Congestion games provide us with a general model that is expressive enough to capture a number of otherwise unrelated applications - including routing, network design, and the migration of species. Yet they are structured enough to permit a useful theory. A congestion game consists of a ground set of resources, and each strategy of a player is to select a subset of them (e.g., a path in a network). Each resource has a univariate cost function that depends on the load induced by the players that use it, and each player aspires to minimize the sum of the resources’ costs in its chosen strategy.
In this talk we focus on the fundamental model of weighted congestion games, where each player has a weight and the load of a resource depends on the sum of the weights of the players that use it. In this talk, we will
- review results on the efficiency of the resulting Nash equilibria,
- quantify how much we have to relax the concept of pure Nash equilibria to guarantee their existence,
- discuss complexity questions with respect to the existence and computation of Nash equilibria.

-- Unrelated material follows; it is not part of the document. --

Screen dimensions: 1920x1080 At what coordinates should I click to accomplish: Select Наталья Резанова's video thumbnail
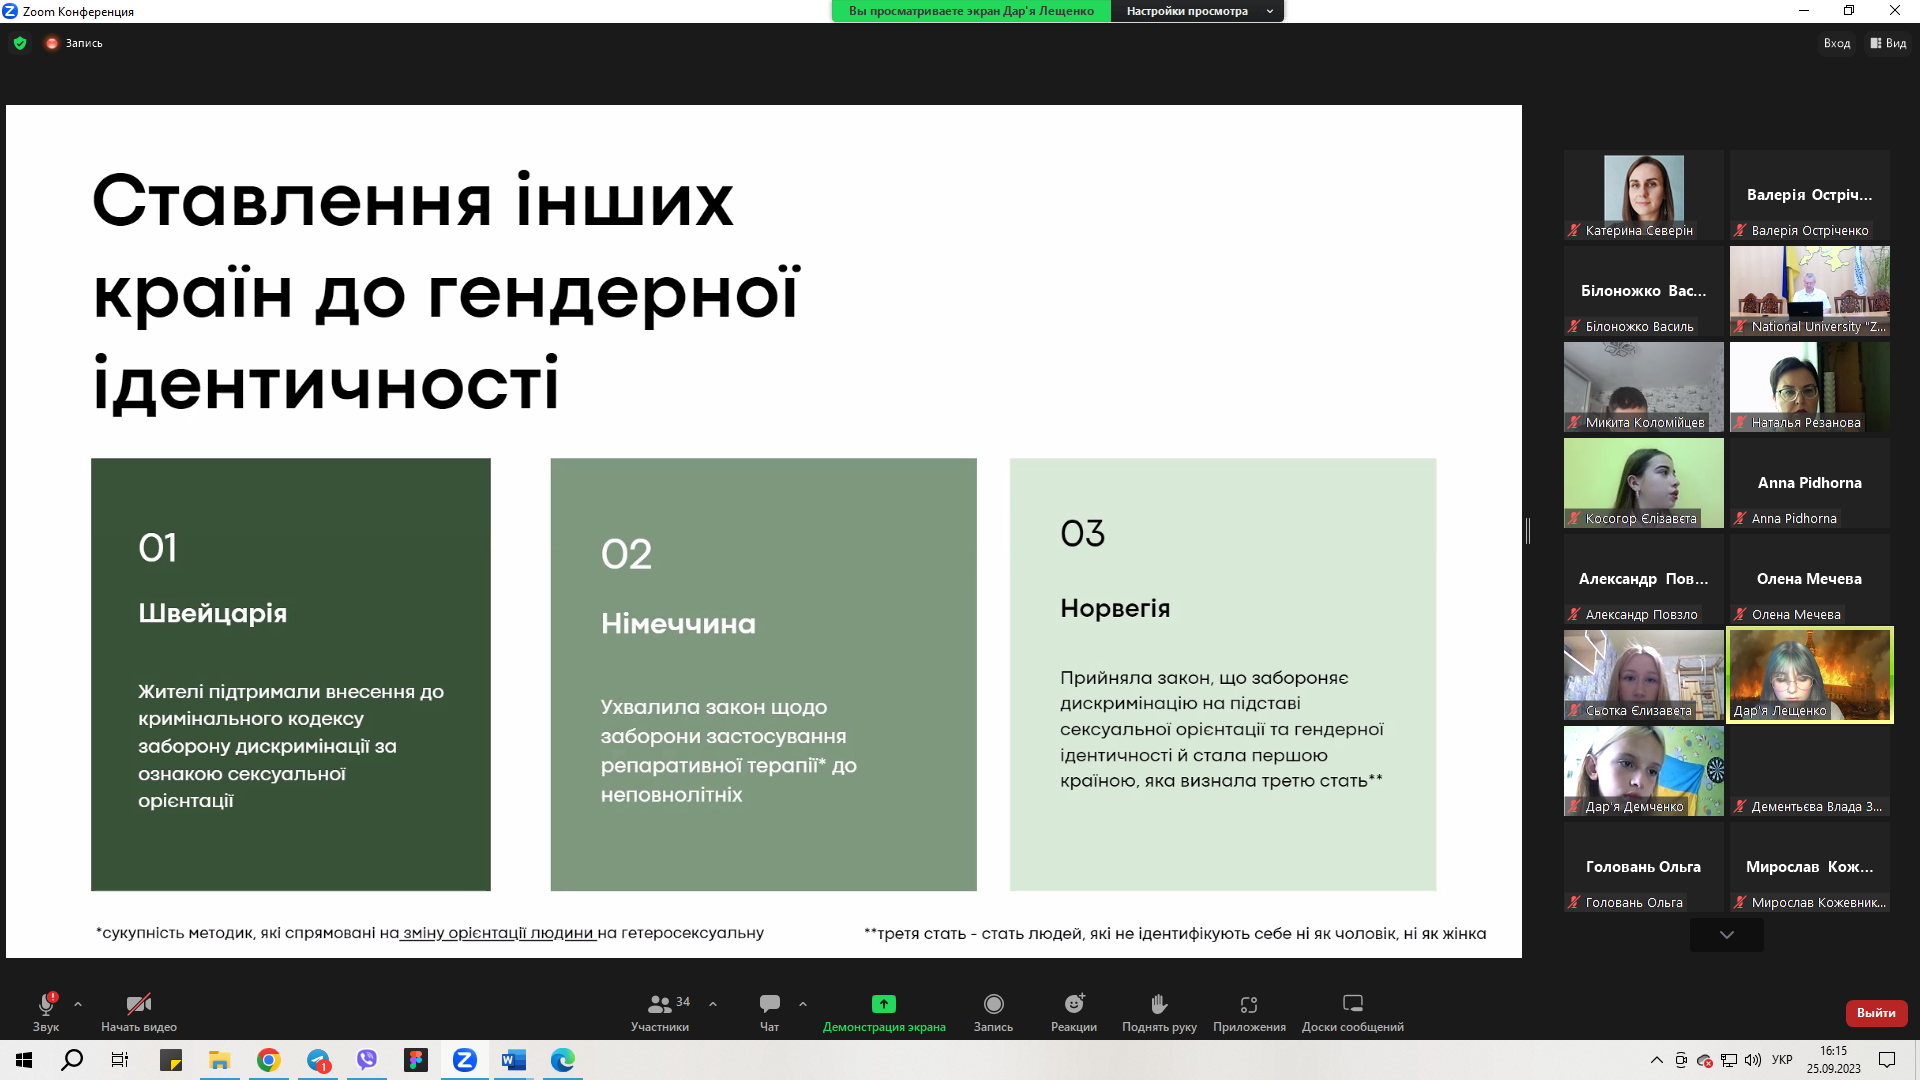tap(1809, 387)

The bulk of the talk will be based on the following papers:
- https://arxiv.org/abs/2002.07466 (ICALP 2020)
- https://arxiv.org/abs/1802.09952 (ICALP 2018)
Martin is Head of the Economics and Computation Research Group and Deputy Head of the Computer Science Department at the University of Liverpool. Before joining Liverpool in 2009, Martin completed his PhD at the University of Paderborn in 2006 and a postoctoral fellowship at the International Computer Science Institute (ICSI) in Berkeley under the supervision of Richard Karp.
Martin’s expertise lies in the area of Algorithmic Game theory, which is at intersection of Theoretical Computer Science and Economic Game Theory. His research shaped the theory of congestion games, a fundamental model for selfish behaviour in networks. In particular, Martin is well known for his contributions on quantifying the inefficiency of Nash equilibria in congestion games.
Martin applied game theoretic concepts also to other fields. E.g., he contributed to the design of improved approximation algorithms for scheduling problems, general covering problems, network design problems, and reachability problems.